YOUR INSTRUCTIONS: Reproduce every one of the following rows verbatim.
# Start of EXCERPTED DATA
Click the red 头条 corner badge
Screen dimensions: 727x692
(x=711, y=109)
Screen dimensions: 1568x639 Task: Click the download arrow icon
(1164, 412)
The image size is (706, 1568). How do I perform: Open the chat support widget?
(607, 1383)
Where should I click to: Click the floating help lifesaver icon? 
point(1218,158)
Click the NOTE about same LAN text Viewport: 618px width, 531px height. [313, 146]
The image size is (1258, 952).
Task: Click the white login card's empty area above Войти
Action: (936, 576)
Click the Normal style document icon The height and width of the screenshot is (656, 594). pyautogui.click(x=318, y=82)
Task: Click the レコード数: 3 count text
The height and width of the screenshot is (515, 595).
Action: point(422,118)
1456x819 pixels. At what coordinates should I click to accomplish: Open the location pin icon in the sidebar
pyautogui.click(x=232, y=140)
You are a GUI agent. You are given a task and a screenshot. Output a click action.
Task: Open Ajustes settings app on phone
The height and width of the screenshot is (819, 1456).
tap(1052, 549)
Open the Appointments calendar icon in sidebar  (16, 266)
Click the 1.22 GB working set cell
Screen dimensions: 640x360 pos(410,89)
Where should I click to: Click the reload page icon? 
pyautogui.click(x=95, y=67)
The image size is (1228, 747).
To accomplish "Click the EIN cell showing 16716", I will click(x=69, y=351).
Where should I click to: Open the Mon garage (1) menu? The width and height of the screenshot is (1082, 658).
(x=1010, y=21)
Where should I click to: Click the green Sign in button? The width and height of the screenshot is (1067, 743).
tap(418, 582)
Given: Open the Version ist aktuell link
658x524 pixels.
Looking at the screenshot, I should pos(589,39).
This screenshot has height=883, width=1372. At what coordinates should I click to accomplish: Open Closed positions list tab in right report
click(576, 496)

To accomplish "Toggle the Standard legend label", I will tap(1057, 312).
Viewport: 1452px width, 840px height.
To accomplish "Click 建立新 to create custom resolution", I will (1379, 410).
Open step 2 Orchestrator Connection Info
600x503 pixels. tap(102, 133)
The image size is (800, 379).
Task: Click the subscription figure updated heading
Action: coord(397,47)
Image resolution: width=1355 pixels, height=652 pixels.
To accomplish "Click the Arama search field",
# End of EXCERPTED DATA
SOLUTION TO THE EXERCISE:
Click the red 头条 corner badge
Screen dimensions: 727x692
(x=711, y=109)
Screen dimensions: 1568x639 Task: Click the download arrow icon
(1164, 412)
The image size is (706, 1568). How do I perform: Open the chat support widget?
(607, 1383)
Where should I click to: Click the floating help lifesaver icon? 
point(1218,158)
Click the NOTE about same LAN text Viewport: 618px width, 531px height. [313, 146]
The image size is (1258, 952).
Task: Click the white login card's empty area above Войти
Action: (936, 576)
Click the Normal style document icon The height and width of the screenshot is (656, 594). pyautogui.click(x=318, y=82)
Task: Click the レコード数: 3 count text
The height and width of the screenshot is (515, 595).
Action: point(422,118)
1456x819 pixels. At what coordinates should I click to accomplish: Open the location pin icon in the sidebar
pyautogui.click(x=232, y=140)
You are a GUI agent. You are given a task and a screenshot. Output a click action.
Task: Open Ajustes settings app on phone
The height and width of the screenshot is (819, 1456).
tap(1052, 549)
Open the Appointments calendar icon in sidebar  (16, 266)
Click the 1.22 GB working set cell
Screen dimensions: 640x360 pos(410,89)
Where should I click to: Click the reload page icon? 
pyautogui.click(x=95, y=67)
The image size is (1228, 747).
To accomplish "Click the EIN cell showing 16716", I will click(x=69, y=351).
Where should I click to: Open the Mon garage (1) menu? The width and height of the screenshot is (1082, 658).
(x=1010, y=21)
Where should I click to: Click the green Sign in button? The width and height of the screenshot is (1067, 743).
tap(418, 582)
Given: Open the Version ist aktuell link
658x524 pixels.
Looking at the screenshot, I should pos(589,39).
This screenshot has height=883, width=1372. At what coordinates should I click to accomplish: Open Closed positions list tab in right report
click(576, 496)

To accomplish "Toggle the Standard legend label", I will tap(1057, 312).
Viewport: 1452px width, 840px height.
To accomplish "Click 建立新 to create custom resolution", I will (1379, 410).
Open step 2 Orchestrator Connection Info
600x503 pixels. tap(102, 133)
The image size is (800, 379).
Task: Click the subscription figure updated heading
Action: coord(397,47)
Image resolution: width=1355 pixels, height=652 pixels.
To accomplish "Click the Arama search field",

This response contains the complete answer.